Answer these questions from the passage about the Breonna Taylor case:
(a) Which charge did Daniel Cameron believe was the only one that could be proven beyond a reasonable doubt?
(b) Which chamber passed the George Floyd Justice in Policing Act last week?
(c) Which campaign did Kimberle Crenshaw found?

SELECTED PASSAGE ->
————
Kentucky Attorney General Daniel Cameron said in September that he never presented murder charges against the officers to the grand jury. Cameron said he believed wanton endangerment was the only charge that could be proven beyond a reasonable doubt.
Palmer said it felt like a "punch to the gut" when she learned that the officers would not be indicted for killing her daughter.
"I remember not being able to catch my breath and I couldn't stop crying," Palmer said. "I remember being so angry."
Civil rights activists are lobbying for the federal government to outlaw qualified immunity - a legal doctrine that critics say shields law enforcement from accountability.
Last week, the House passed the George Floyd Justice in Policing Act, which seeks to establish a national registry of police misconduct, bans no-knock warrants and chokeholds, and eliminates qualified immunity.
NAACP president Derrick Johnson is calling on the Senate to pass the bill, saying there are too many protections that "allow police to operate above the law."
"Hopefully a standard can be advanced that will allow for transparency and accountability for those who were involved in the killing of Breonna Taylor," Johnson said. "It is an unfortunate day that the shooting through the walls of a neighbor was brought more punishment than the taking of a life."
Taylor's death, and the failure to indict the officers, spotlighted the rallying cry for justice for Black women who have died at the hands of police. Last summer, Taylor's name and face was emblazoned on magazine covers, memes and protest signs as advocates and celebrities worked to ensure that her case didn't lose momentum.
Kimberle Crenshaw, the executive director of the African American Policy Forum and founder of the #SayHerName campaign, has worked to highlight the cases of Black women who have been killed by police in their homes.
"We're still in a period of time where we have to make people see that Black women are also the subject of anti-Black police violence," Crenshaw told CNN after the grand jury announced its decision in September. "It's one of the most consistent aspects of our experience across history."
"Historically Black women have never been able to receive justice the way Black men or White folks have," she said.
In Louisville, protests have died down since last summer and fall. But activists say their fight for justice and equality continues.
————
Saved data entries

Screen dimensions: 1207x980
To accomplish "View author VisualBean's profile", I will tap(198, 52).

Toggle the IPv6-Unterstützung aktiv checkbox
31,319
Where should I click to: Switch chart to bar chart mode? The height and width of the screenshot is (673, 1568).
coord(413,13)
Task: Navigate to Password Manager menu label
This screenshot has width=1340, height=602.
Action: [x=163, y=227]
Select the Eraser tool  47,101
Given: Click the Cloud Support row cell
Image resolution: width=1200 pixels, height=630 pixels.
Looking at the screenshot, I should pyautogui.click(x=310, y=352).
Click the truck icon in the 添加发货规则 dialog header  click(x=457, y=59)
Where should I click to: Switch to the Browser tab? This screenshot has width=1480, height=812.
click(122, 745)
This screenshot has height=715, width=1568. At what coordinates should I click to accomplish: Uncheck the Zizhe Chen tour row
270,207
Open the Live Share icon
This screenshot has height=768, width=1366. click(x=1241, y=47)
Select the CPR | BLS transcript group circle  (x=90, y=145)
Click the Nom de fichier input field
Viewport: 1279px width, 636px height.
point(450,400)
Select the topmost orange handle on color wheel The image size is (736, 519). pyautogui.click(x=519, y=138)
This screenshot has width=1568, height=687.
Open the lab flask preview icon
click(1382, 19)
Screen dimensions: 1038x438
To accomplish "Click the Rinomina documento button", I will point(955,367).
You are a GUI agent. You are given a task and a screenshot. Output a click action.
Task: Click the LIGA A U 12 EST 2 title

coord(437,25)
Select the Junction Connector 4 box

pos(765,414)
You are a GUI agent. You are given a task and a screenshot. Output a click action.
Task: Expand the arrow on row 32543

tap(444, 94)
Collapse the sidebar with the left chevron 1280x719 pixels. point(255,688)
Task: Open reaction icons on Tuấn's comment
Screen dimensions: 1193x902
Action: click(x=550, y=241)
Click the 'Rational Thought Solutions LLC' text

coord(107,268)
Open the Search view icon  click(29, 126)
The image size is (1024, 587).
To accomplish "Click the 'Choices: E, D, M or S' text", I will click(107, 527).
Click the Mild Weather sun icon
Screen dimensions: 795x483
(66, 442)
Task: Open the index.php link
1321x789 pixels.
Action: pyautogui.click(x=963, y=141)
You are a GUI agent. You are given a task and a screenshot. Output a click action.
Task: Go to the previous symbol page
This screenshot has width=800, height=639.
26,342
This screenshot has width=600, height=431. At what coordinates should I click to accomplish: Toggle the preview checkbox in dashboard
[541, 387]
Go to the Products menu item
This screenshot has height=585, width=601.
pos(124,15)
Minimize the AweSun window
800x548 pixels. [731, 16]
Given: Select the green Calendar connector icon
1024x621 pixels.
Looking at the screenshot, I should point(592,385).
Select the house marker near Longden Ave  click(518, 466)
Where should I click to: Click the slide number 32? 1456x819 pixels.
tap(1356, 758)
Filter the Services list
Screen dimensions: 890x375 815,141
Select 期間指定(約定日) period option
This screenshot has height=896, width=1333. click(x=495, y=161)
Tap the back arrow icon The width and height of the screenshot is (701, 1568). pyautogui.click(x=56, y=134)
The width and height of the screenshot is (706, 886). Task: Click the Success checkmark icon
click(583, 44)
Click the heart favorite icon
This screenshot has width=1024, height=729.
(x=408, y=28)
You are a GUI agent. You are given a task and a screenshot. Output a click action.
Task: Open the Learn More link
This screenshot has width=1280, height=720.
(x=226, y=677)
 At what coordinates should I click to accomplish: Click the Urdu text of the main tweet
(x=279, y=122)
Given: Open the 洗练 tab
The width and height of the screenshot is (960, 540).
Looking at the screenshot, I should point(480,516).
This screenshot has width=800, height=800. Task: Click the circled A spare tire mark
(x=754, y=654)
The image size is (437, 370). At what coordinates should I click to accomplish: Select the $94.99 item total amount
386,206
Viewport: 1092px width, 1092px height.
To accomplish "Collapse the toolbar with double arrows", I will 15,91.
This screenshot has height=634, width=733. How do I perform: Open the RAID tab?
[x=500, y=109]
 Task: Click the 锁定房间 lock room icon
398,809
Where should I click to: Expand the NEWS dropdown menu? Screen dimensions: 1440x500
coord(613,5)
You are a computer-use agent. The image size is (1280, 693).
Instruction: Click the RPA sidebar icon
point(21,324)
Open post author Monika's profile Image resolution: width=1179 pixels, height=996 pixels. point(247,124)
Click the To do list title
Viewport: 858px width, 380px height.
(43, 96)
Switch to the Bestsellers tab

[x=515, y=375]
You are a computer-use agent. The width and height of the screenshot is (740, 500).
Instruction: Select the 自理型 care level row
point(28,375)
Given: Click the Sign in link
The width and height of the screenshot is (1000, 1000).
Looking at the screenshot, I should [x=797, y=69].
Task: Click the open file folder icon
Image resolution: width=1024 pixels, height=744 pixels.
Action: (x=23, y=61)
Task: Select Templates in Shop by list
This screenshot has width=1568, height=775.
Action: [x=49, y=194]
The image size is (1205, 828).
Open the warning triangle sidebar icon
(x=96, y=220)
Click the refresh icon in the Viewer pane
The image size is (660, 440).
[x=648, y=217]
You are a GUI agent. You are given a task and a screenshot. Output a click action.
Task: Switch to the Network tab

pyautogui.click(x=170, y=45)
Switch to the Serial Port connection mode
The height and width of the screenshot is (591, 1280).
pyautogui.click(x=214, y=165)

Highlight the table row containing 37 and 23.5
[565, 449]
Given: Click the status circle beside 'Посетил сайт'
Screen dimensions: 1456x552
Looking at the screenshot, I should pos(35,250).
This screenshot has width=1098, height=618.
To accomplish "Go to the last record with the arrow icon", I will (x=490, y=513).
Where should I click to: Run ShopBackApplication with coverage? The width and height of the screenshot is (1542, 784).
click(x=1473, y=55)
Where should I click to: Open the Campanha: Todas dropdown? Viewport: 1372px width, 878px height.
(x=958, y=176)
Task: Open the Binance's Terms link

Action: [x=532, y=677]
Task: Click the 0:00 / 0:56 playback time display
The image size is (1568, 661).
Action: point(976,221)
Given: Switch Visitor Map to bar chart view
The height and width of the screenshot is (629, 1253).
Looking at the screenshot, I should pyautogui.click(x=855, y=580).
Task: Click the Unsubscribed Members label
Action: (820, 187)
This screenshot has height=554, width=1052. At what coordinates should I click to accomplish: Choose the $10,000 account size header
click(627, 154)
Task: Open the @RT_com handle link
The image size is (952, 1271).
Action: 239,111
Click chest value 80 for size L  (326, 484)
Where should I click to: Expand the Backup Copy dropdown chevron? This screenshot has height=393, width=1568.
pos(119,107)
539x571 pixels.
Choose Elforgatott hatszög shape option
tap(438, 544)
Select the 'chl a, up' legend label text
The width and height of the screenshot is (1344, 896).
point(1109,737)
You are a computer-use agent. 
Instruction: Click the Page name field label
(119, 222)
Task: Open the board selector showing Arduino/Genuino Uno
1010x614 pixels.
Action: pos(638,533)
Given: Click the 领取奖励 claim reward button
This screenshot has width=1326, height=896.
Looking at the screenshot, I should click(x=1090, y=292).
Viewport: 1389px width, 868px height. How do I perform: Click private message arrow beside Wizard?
————
ANSWER TO THE PROBLEM ->
(a) Wanton endangerment
(b) The House
(c) The #SayHerName campaign